→ Exercise goal: What lines in the data below mention the string "icon"? Copy them out.
*** Opening Input material ***
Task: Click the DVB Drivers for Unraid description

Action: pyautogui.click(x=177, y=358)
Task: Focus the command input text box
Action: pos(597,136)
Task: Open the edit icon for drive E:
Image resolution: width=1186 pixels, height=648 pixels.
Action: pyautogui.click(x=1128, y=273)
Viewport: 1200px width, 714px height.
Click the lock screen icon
*** Closing Input material ***
→ Exercise response:
Task: Open the edit icon for drive E:
Click the lock screen icon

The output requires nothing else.